Du pain bénit pour Joseph Ratzinger, qui mène croisade contre le « relativisme ». Entre les deux hommes, l’entrevue au Vatican a duré vingt-cinq minutes au cours desquelles le président français a remis au pape deux éditions inédites de Georges Bernanos et son propre ouvrage sur la République et les religions. Le chef de l’Etat n’a pas manqué l’occasion de présenter longuement au souverain pontife ses collaborateurs, dont Henri Guaino et Max Gallo, ou encore le prêtre des banlieues Guy Gilbert (« Sarkozy, c’est mon pote ») et l’humoriste Jean-Marie Bigard. Le spécialiste des « lâchers de salopes » était aussi ému que son ami le Président : « Si je suis là, c’est parce qu’il sait que je prie dix fois par jour. Il a dit au pape que j’étais un homme bien et que je remplissais le stade de France. » Le pape a apprécié. « Ils m’accompagnent autour du monde mais ils ne sont pas toujours gentils avec moi ! », a enchaîné Nicolas Sarkozy avant d’emmener sa petite troupe manger un plat de tagliatelles dans un restaurant huppé de la ville.

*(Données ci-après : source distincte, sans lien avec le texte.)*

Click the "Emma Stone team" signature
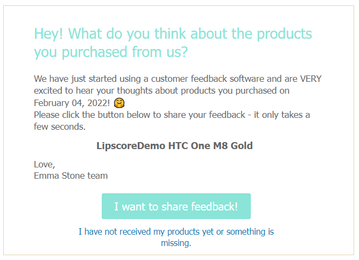 [x=71, y=175]
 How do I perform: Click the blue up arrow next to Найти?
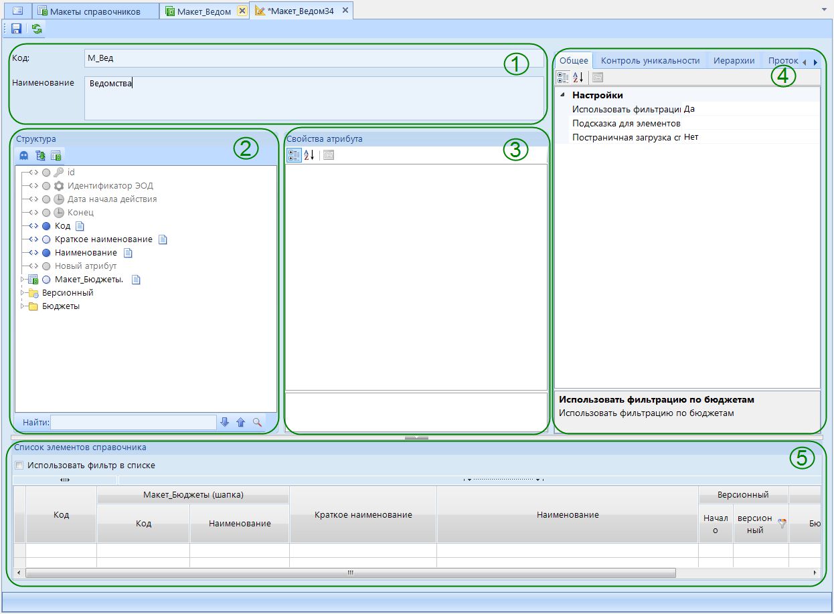point(241,422)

Silhouette. Au Vatican, personne n’a osé évoquer la vie sentimentale du Président. « C’est la France que l’on reçoit aujourd’hui », s’est énervé le cardinal Poupard. « Il est divorcé ? C’est tellement courant que cela ne scandalise plus personne », a dit un prélat. Mais la petite foule de Romains devant le restaurant n’a pas eu ces égards, guettant en vain l’éventuelle silhouette de Carla Bruni. « Monsieur le Président, avez-vous commencé à apprendre l’italien ? », interroge une jeune femme. « La presse italienne s’intéresse ces jours-ci beaucoup à moi ?, feint le chef de l’Etat, sourire en coin. J’ai toujours aimé l’Italie, son ciel bleu. » Et le mélange des genres. La mère de Carla Bruni était, semble-t-il, dans les jardins du Vatican pendant que le Président s’entretenait avec le pape.
ÉRIC JOZSEF
* Paru dans le quotidien Libération du vendredi 21 décembre 2007.
Sarkozy : la religion peut « éclairer les choix » du monde
Le président Nicolas Sarkozy a estimé aujourd’hui que les diverses religions peuvent « contribuer à éclairer nos choix et construire notre avenir » au cours d’une cérémonie dans la basilique Saint-Jean de Latran, dans le cœur de Rome.

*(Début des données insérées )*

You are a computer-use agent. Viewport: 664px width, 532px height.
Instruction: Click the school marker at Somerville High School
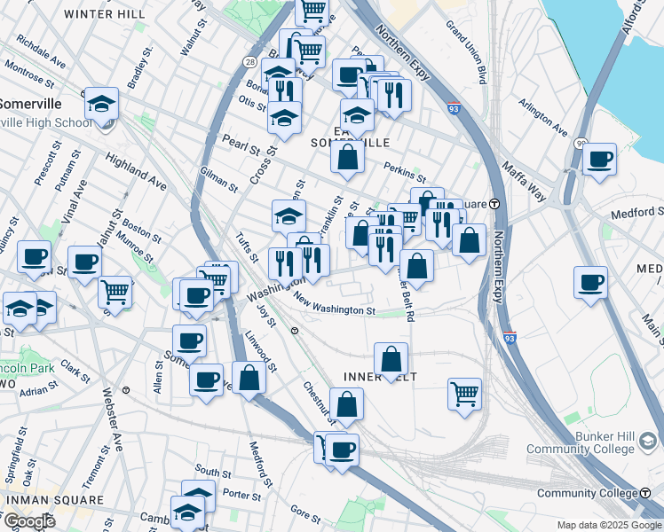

« Face à l’effacement des repères et aux bouleversements dans les sociétés, je veux dire par ma présence ici que nous avons besoin de la contribution de l’Eglise catholique comme des autres courants religieux et spirituels pour éclairer nos choix et construire notre avenir », a déclaré le chef de l’Etat au cours de cette cérémonie, où il a reçu le titre d’« unique chanoine honoraire » de la basilique.
Le titre est conféré au souverain ou président français depuis Henri IV. Cet honneur remonte à la conversion du roi protestant au catholicisme, en 1593, après qu’il eut décidé d’offrir les revenus de l’abbaye de Clairac (Lot-et-Garonne), au chapitre (ensemble des chanoines) de la basilique Saint-Jean-de-Latran.
Avant sa visite à Saint-Jean de Latran, M. Sarkozy a été reçu en audience par le pape Benoît XVI au Vatican. Les deux hommes ont évoqué les questions d’actualité internationale et le rôle des religions, en particulier de l’Eglise catholique, dans le monde.
Le président français terminera son séjour romain par un dîner avec les chefs de gouvernement italien, Romano Prodi, et espagnol, José Luis Zapatero, consacré à la coopération des pays méditerranéens.